You should probably take two Tylenol beforehand,” my gynecologist advised me.

“What about codeine?” I asked.

“Well, codeine won’t make you feel less pain,” she said. “It’ll just make you not care about the pain.”

Two hours before the appointment I gulped down three tablespoons of liquid codeine. Ultimately, I still cared about the pain. An intrauterine device insertion is mildly painful for approximately five seconds and extremely painful for a lucky 5 percent. With my feet in stirrups and the speculum in place, I screamed mightily, one hand bashing the wall and the other crushing a midwife’s fingers. It felt sort of like giving birth. Except instead of producing life, I was eliminating my ability to produce life for five to seven years.

For those unfamiliar, an intrauterine device is one of the oldest forms of Federal Drug Administration approved contraception. There are two kinds — progesterone and copper — the former preferred by young women, the latter by married moms. Both are a 1-inch plastic “T” that is placed in the uterus through the cervix.

In France, 23 percent of women on birth control use an IUD, as do almost half the married women in China. The IUD is the second most common contraceptive in the world, behind female sterilization.

Yet in America, less than 2 percent of women on birth control do. Americans, and especially American co-eds, are not fans of the IUD. Many have no idea what it is. High school sex-educators tend to place the IUD in the same quirky vintage birth control category as diaphragms and cervical caps.

In our mothers’ generation, the IUD came to mean deformed children, inflamed pelvises and bitter lawsuits. In the 1970s, the Dalkon Shield, a now-defunct brand of IUD, damaged hundreds of thousands of uteri and led to the largest tort liability case since asbestos. Although both types of IUD on the market are now perfectly safe, there are few parents, teachers and doctors in America who enthusiastically recommend either.

So women today choose instead a sexier and less stigmatized form of birth control. Thirty-eight percent of American undergrads currently pop a pill every day to keep their uteri sperm-unfriendly. But if women can get over the idea of a foreign body in their uterus, the IUD has much to recommend it over oral contraceptives.

Unlike the pill, the IUD is a one-time insertion.
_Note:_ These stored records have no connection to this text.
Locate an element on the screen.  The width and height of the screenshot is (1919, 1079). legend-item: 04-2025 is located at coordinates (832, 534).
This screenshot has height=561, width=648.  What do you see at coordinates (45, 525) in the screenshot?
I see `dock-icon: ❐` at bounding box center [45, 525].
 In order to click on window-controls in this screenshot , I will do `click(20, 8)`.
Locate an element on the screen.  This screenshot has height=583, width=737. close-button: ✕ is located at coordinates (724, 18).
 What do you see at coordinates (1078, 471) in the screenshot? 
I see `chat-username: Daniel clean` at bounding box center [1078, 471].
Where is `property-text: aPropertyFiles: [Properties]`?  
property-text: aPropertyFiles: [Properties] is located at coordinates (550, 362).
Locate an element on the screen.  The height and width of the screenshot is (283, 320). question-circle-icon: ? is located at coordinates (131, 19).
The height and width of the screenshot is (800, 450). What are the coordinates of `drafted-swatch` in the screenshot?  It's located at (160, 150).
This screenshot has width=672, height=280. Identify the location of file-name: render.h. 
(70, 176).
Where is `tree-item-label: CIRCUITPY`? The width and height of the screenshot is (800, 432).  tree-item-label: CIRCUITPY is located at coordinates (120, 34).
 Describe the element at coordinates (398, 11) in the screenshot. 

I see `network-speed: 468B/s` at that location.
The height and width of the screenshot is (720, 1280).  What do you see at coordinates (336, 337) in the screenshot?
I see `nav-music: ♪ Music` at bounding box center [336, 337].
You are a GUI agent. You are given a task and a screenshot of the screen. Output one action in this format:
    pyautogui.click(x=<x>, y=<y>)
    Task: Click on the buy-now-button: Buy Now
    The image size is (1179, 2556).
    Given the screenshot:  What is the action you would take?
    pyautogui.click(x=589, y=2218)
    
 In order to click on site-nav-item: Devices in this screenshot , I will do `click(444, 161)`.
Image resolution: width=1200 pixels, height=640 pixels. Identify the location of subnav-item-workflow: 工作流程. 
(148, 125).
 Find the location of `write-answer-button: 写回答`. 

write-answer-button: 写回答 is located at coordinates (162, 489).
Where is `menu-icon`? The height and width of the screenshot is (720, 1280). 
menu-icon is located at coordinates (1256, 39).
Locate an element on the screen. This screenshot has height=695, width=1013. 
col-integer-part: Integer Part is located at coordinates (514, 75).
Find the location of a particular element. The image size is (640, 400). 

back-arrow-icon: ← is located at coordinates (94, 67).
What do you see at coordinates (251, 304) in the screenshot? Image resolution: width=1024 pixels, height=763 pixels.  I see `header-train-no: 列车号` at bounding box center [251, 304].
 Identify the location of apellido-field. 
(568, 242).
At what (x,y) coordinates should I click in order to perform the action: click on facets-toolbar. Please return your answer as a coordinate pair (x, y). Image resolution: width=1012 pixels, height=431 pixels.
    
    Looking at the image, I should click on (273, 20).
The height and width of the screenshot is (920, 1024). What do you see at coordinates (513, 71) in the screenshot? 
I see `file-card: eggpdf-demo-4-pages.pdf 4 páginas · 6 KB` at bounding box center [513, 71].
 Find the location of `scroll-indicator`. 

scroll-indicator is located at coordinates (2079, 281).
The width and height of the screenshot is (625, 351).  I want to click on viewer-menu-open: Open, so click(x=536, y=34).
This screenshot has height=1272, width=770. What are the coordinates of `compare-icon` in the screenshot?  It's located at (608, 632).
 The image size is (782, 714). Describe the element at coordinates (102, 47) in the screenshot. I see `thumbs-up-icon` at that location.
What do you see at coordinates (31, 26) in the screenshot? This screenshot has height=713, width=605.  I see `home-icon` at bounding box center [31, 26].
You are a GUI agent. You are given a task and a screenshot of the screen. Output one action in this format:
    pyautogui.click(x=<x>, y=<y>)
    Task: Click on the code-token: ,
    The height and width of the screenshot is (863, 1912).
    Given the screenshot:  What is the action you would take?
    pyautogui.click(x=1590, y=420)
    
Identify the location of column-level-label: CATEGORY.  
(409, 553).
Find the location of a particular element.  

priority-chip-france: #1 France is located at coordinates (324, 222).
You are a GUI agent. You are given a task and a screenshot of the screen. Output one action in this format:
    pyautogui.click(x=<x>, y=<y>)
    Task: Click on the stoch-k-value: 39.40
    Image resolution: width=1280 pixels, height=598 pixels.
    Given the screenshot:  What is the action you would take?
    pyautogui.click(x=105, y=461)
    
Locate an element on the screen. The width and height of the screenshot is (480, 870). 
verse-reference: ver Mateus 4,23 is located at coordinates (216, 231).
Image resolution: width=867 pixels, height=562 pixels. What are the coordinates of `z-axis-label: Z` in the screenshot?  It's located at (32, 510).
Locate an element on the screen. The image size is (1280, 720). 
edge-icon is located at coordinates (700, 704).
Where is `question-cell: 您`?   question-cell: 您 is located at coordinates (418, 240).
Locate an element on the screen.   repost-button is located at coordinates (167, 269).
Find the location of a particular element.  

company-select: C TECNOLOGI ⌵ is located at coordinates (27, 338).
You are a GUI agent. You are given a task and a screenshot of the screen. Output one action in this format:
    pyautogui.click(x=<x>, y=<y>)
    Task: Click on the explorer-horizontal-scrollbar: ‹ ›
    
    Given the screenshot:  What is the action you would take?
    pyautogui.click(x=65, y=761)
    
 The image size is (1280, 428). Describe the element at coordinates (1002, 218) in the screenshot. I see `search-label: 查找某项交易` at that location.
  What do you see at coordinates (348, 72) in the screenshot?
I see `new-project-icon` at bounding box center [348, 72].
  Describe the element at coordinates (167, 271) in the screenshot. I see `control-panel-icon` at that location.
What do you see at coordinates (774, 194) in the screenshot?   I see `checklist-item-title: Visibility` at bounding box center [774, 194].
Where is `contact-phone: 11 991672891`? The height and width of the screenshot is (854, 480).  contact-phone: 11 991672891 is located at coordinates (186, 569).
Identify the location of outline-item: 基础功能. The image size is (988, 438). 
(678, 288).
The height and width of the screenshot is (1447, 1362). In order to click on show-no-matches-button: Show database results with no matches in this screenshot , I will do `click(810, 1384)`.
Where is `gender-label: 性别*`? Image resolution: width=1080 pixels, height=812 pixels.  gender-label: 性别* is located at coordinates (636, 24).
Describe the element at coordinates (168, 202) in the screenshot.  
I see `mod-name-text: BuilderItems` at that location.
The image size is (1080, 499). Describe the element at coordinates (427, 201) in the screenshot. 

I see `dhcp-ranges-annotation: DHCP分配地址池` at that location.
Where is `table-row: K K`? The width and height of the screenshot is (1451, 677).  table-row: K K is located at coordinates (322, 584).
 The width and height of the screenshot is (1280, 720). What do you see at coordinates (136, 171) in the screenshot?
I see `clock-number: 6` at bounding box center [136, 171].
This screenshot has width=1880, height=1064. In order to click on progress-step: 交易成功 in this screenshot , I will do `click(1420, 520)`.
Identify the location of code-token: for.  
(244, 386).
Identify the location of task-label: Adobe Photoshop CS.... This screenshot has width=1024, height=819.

The intense but very brief pain involved is a bargain for half a decade of pregnancy-scare-less intercourse. If sometime in that window you become interested in impregnation, the IUD is conveniently reversible.

I tried the pill the beginning of my freshman year. It was a problem. For starters, the pill has to be taken at the same time every day for optimal effectiveness. My first semester freshman year, there was not a moment every day that I was consistently awake.

Take it first thing in the morning, my doctor suggested. Um … the first thing of what morning? The morning I wake up at 6 a.m. to do my maximally procrastinated problem set? The morning I wake up at 2 p.m., since it’s Sunday? The morning that I have no idea what time of day it is, because I’ve been upstairs in G-Heav writing a paper for 24 hours?

The price of a missed dosage is the dreaded, but scenic, Hillhouse shame walk. Of course a girl from your section is also in line at the YUHS pharmacy, picking up malaria pills for her internship in Uganda. You tell her you’re “getting antibiotics” for a “skin thing.”

The pill also made me crazy. A lot of people first semester freshman year feel occasionally overwhelmed, numb and nauseous, spontaneously burst into tears, gain weight and radically swing between manic and depressed. Maybe it wasn’t the pill. At the time, however, it seemed those little white pills contained 50 mg of mental meltdown.

These are all common complaints about the pill. Loss of libido, vaginal dryness and acne are other reported side effects, as well as an increased risk of heart attack, stroke and possibly breast cancer. Sexual liberation isn’t all that useful with a palpitating heart, zero sex drive and a dry vagina.

There’s also the cost factor. Most Yale students’ birth control regimens are heavily subsidized by insurance, but some prescriptions are still over $50 a month. Changing to a cheaper brand is tricky, when the product in question is a particular bundle of hormones.

The IUD, in contrast, is a single expenditure. On the Yale Health Plan, if you haven’t yet paid the $100 deductible, it’s a one-time installment of $180. I’m baby free for less than a dime a day — half the cost of the cheapest, best insured pill.

You’ll also save a lot of money on Tampax. For some women, the pill can cause heavier and screwier periods that reappear mid-cycle or last for weeks. An IUD, however, can make them magically vanish.

The progesterone IUD makes many women’s periods shorter, lighter and ultimately nonexistent. If, like me, your period is not a monthly reminder of your earthly fertile womanhood, but a scourge on your life, than the IUD is a one-inch miracle. Yes, the insertion procedure can involve intense pain. But menstrual cramps are also painful, as is calling your roommate a “demon bitch” because of hormonal madness.

No amount of liquid codeine can anesthetize those hurt feelings.

Claire Gordon is a senior in Saybrook College.